Despite the passage of ESSA, and research calling into question the validity of using value-added testing, there is still extensive language in the preamble to the regulation supporting value-added metrics and performance measures based on gains in student learning outcomes. The Department strongly encourages this type of “feedback loop.” The existence of these types of accountability systems in states with Race to the Top programs, and in those with NCLB waivers, ensures that states will most likely depend on this process for teacher program evaluation.

Colleges and universities with teacher preparation programs will need to be directly involved in state-level conversations on implementing the regulations to ensure state flexibility in setting standards. Colleges should also demonstrate that existing metrics for evaluating teacher preparation programs already reflect cutting edge practices that state and local stakeholders find useful, not just what the federal government sets forth through these regulations.

Changes to overly prescriptive definitions: The new regulations include important changes in some of the definitions of indicators used to evaluate programs. In particular, they include the elimination of definitions for “rigorous teacher candidate entry qualifications,” “exceptional teacher preparation program,” “student achievement on tested and non-tested subjects,” and “student learning outcomes.”

Of greatest importance, the regulations eliminate “rigorous teacher candidate entry qualifications,” which had previously implied that only students who had done well in high school, particularly on standardized tests, be admitted to teacher preparation programs. Such a provision would have effectively eliminated whole higher education institutions from TEACH eligibility no matter the quality of their programs, simply because the students they serve are not in the top strata of high school students. The regulations also eliminate the term “exceptional teacher preparation program,” which partially addresses the concern that only the best of the best will be eligible for TEACH Grants, and thus programs will not be willing to have their students teach in high-need schools for fear of poor performance on standardized tests.

While the definitions of “student achievement on tested and non-tested subjects,” and “student learning outcomes,” also were eliminated, the concepts are reworked into the definition of “student growth.”

Federal over-reach: NAICU’s fundamental concern about federal over-reach into state and institutional responsibilities to prepare, certify, and license K-12 teachers remains in the final regulations. The changes the Department made are technical and in response to prohibitions in ESSA. The Department states “the regulations do not constrain the academic judgements of particular institutions, what those institutions should teach in their specific programs, which students should attend those programs, or how those programs should be conducted. Nor do they dictate which teacher preparation programs states should approve or should not approve.” However, the intent remains to link assessments to performance, and provide meaningful differentiation between programs, using federally-defined criteria and indicators.
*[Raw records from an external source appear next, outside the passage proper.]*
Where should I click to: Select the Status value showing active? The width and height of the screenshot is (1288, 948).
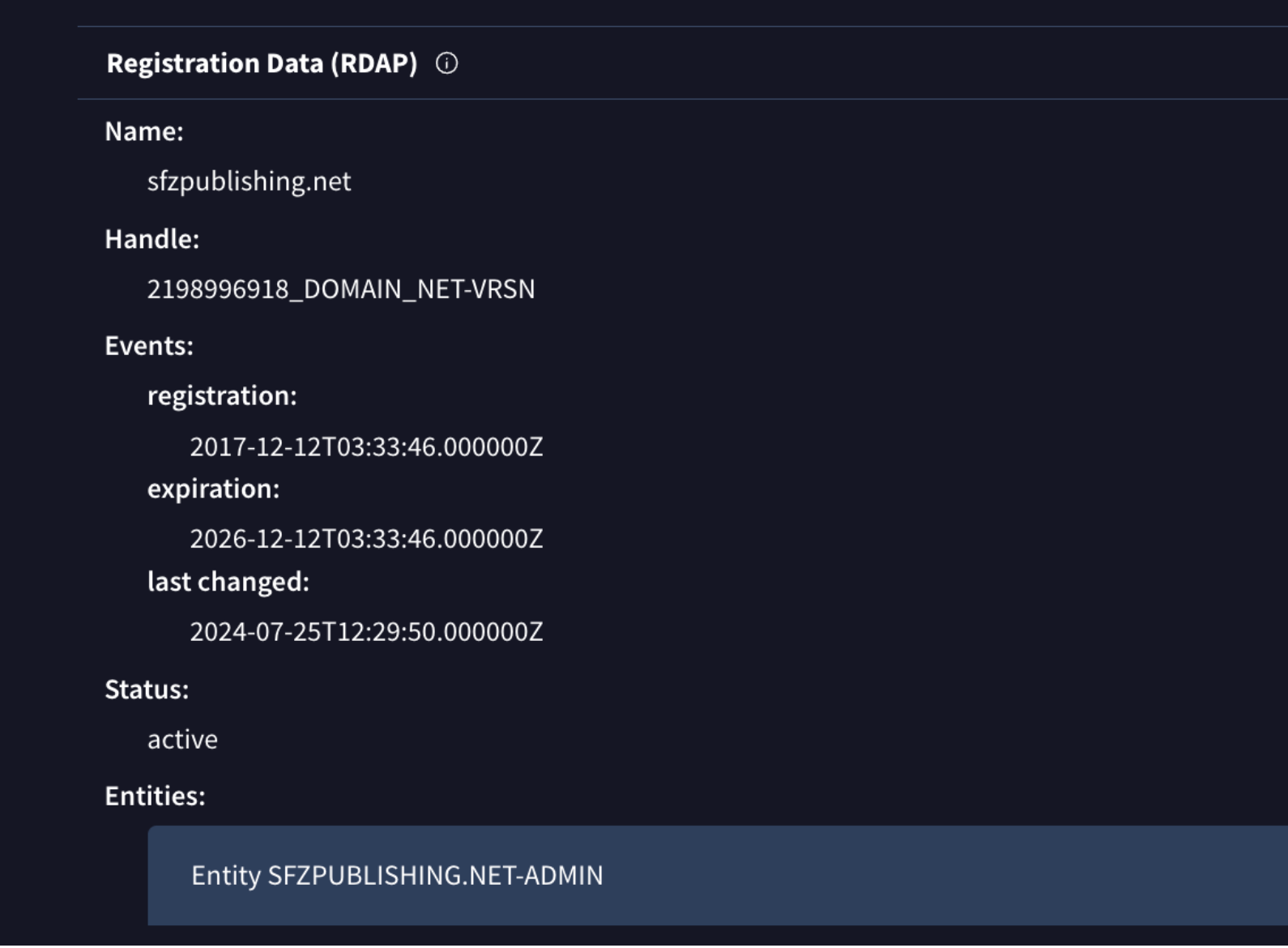pyautogui.click(x=180, y=739)
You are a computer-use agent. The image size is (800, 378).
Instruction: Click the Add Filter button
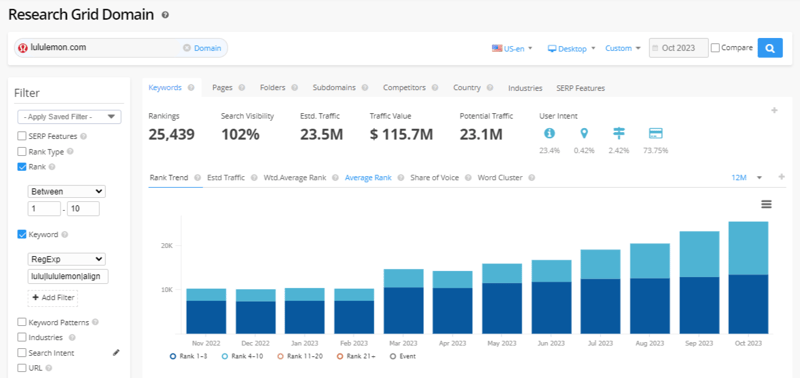tap(53, 297)
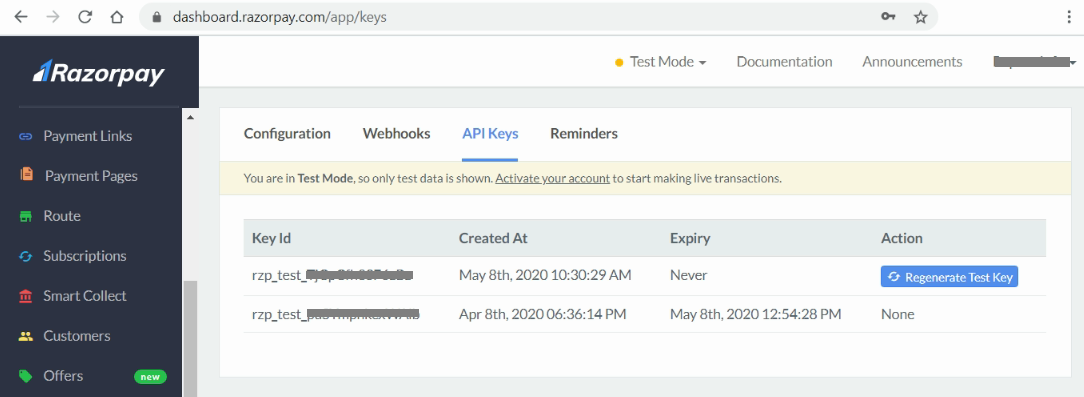Expand the Test Mode dropdown
1084x397 pixels.
(x=661, y=62)
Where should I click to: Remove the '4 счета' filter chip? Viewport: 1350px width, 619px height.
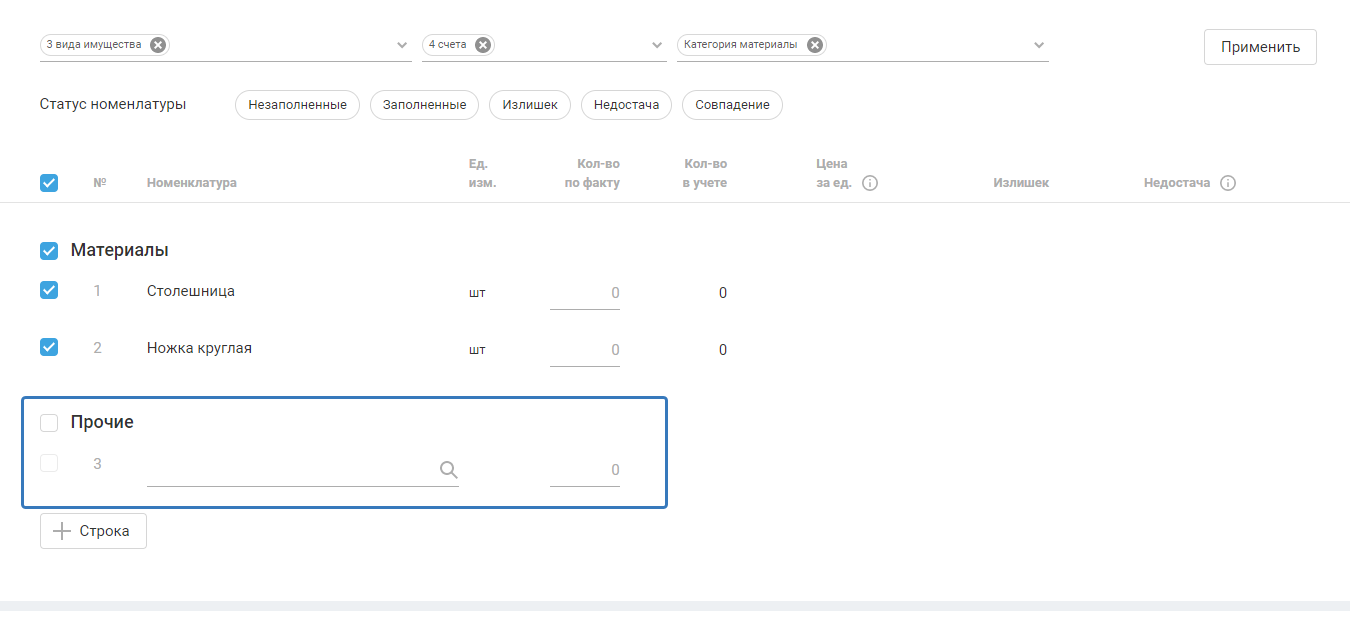coord(483,45)
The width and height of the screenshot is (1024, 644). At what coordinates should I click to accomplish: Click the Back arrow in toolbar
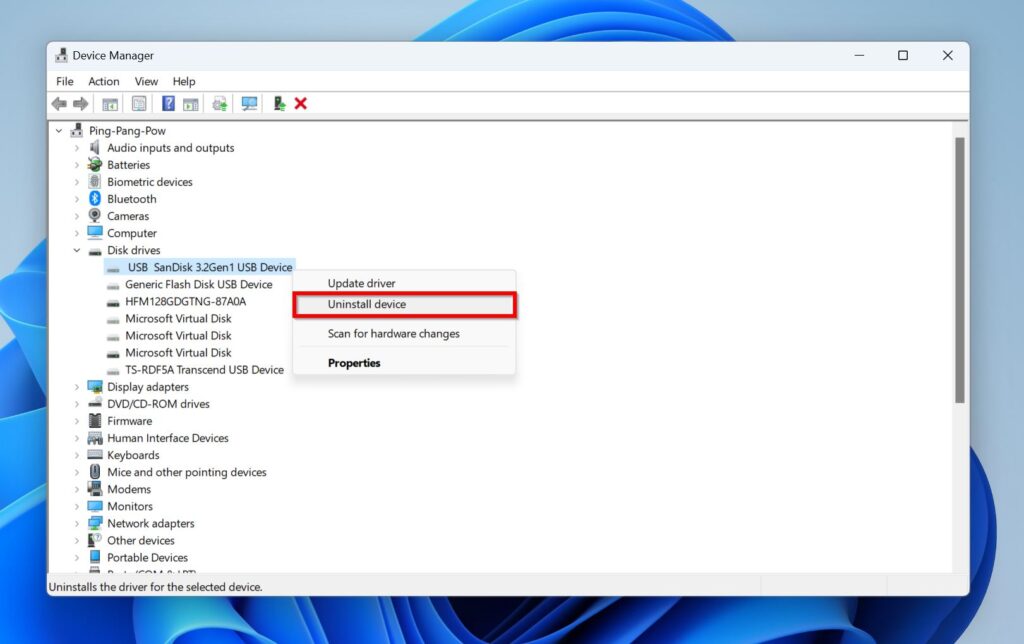click(59, 104)
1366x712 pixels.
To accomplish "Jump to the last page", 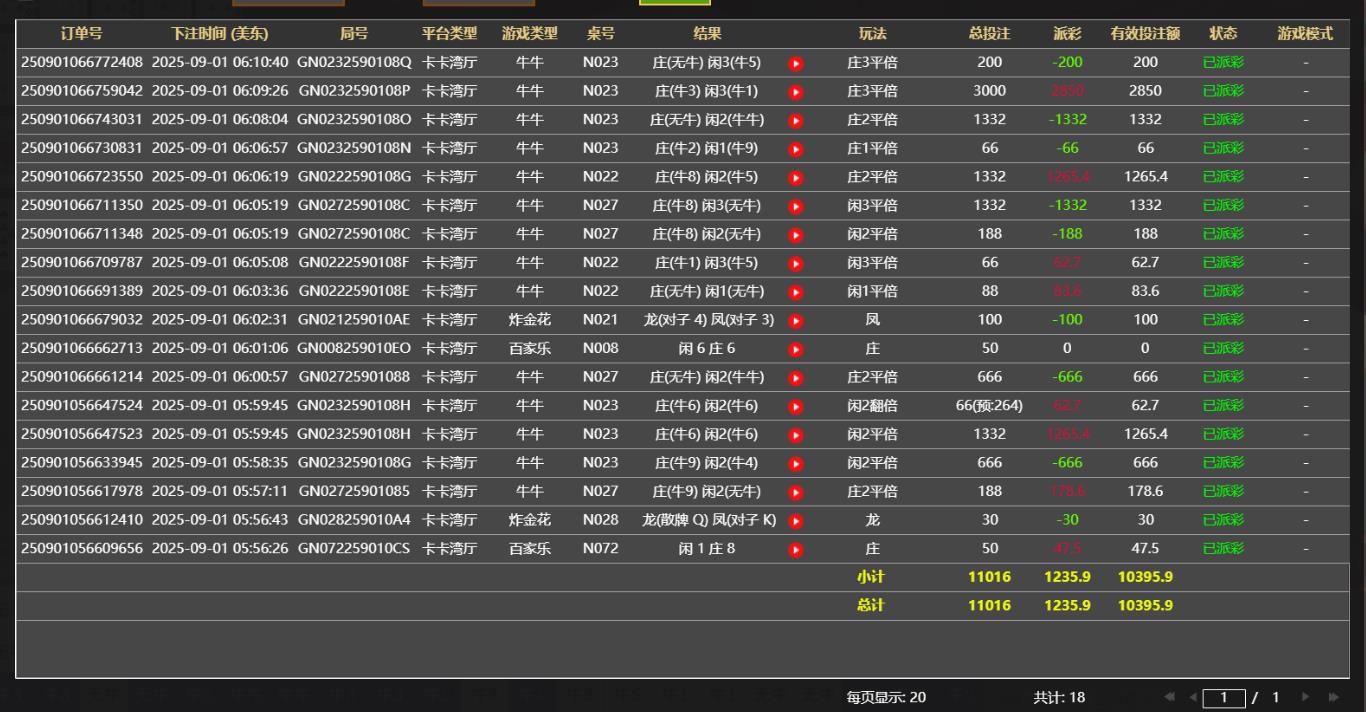I will pyautogui.click(x=1333, y=697).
Title IV nuclear option: The final regulations do not put institutional eligibility for Title IV federal student aid at risk. Institutions and states must produce report cards on their teacher preparation programs as a condition of receiving Title IV federal student aid. Teacher program performance levels are tied to TEACH Grant eligibility, program by program at the institutional level. Low-performing programs that have lost state approval or state financing cannot admit Title IV recipients in that specific program. The provision for reviewing an institution’s Title IV application as part of regaining TEACH Grant eligibility for low-performing programs was removed.

As states work towards implementation of the regulations, institutions should work closely with their teacher preparation faculty and administrators, institutional researchers, state administrators who oversee approval processes, and, potentially, accreditors, to help develop state accountability systems, and be active in state-level implementation.